**PROBLEM STATEMENT**: Please give the number of lines in the records below where the word "Hide" occurs, and nothing else.
──────── DATA FOR PROCESSING ────────
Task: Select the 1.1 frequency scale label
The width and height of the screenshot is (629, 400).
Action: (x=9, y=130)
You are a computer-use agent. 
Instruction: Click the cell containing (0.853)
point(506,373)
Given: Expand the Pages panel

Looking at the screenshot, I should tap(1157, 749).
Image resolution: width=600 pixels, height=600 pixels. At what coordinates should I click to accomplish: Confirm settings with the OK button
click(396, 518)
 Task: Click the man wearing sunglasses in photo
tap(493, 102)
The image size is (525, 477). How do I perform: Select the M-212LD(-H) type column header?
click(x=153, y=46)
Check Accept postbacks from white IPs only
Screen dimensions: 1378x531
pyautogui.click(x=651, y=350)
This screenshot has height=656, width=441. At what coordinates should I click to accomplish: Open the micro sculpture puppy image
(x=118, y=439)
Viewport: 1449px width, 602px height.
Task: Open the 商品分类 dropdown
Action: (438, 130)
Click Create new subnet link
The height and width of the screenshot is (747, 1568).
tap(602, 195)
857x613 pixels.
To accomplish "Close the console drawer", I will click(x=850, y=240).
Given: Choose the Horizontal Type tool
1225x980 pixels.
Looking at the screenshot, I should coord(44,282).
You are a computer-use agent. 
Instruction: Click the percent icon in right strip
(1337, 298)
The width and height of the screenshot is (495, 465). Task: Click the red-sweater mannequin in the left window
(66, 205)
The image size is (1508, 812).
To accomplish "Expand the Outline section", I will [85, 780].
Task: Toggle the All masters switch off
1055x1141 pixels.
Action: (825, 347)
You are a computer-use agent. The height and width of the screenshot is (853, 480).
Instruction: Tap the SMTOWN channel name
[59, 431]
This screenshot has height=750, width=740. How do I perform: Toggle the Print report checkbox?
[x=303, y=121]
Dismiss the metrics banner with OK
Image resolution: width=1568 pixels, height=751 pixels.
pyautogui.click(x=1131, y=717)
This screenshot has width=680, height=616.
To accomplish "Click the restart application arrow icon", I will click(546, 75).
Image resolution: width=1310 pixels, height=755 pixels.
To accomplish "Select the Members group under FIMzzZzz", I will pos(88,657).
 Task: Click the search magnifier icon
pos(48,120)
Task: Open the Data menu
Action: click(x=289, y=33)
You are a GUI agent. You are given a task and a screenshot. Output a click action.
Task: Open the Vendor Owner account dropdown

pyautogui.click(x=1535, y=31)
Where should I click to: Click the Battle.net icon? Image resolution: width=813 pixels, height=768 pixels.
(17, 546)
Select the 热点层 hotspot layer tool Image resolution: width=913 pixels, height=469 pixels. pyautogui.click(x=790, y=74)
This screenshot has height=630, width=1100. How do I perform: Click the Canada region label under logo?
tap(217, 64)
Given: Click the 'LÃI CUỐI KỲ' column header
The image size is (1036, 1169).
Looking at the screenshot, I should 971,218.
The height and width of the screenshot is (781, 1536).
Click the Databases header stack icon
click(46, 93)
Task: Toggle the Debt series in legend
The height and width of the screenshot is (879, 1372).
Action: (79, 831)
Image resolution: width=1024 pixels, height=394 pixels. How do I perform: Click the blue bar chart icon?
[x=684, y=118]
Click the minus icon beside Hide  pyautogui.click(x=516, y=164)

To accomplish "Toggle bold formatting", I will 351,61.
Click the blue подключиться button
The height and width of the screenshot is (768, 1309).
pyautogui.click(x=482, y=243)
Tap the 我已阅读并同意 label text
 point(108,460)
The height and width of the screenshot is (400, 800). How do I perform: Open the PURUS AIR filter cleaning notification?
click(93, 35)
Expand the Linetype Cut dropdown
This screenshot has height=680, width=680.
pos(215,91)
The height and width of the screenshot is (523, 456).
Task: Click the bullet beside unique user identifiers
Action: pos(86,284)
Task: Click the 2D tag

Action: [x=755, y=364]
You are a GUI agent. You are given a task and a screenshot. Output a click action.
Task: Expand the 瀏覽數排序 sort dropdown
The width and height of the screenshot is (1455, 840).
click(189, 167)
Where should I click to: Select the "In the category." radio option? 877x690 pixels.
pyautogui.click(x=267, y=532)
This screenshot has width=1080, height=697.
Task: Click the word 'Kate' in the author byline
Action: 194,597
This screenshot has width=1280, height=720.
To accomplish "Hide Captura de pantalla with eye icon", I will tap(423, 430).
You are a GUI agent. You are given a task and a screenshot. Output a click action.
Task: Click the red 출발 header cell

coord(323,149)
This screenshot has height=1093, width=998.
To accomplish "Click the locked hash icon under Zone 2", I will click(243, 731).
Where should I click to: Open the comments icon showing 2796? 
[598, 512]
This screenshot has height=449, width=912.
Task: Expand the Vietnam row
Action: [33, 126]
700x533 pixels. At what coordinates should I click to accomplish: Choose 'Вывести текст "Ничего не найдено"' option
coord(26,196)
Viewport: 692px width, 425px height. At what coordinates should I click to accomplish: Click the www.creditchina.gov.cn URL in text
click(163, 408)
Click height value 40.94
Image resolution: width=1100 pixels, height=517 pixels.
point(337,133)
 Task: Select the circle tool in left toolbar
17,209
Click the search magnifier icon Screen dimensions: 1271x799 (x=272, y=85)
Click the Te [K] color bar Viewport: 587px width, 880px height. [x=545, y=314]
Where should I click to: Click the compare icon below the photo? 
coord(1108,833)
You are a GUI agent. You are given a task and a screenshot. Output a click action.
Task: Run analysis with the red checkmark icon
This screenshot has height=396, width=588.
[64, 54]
────────
**COMPLETED EXERCISE**: 2